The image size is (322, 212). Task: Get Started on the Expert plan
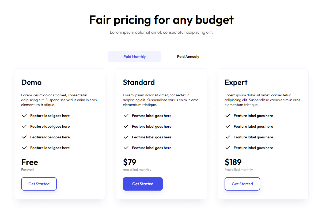point(242,184)
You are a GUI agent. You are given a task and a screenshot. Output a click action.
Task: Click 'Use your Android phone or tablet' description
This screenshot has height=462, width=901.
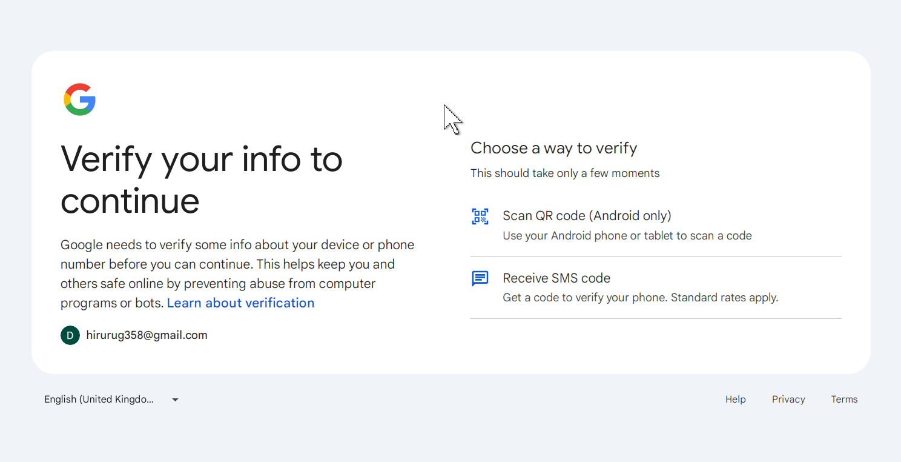[x=627, y=236]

====================

SET PROBLEM: Reproduce every line of the records above, requests included, adding 36 to each coordinate in the answers and omitting the pictures.

TASK RESULT:
The image size is (322, 212). Task: Get Started on the Expert plan
point(278,220)
You are a GUI agent. You are given a task and a screenshot. Output a click action.
Task: Click 'Use your Android phone or tablet' description
This screenshot has height=462, width=901.
[x=663, y=272]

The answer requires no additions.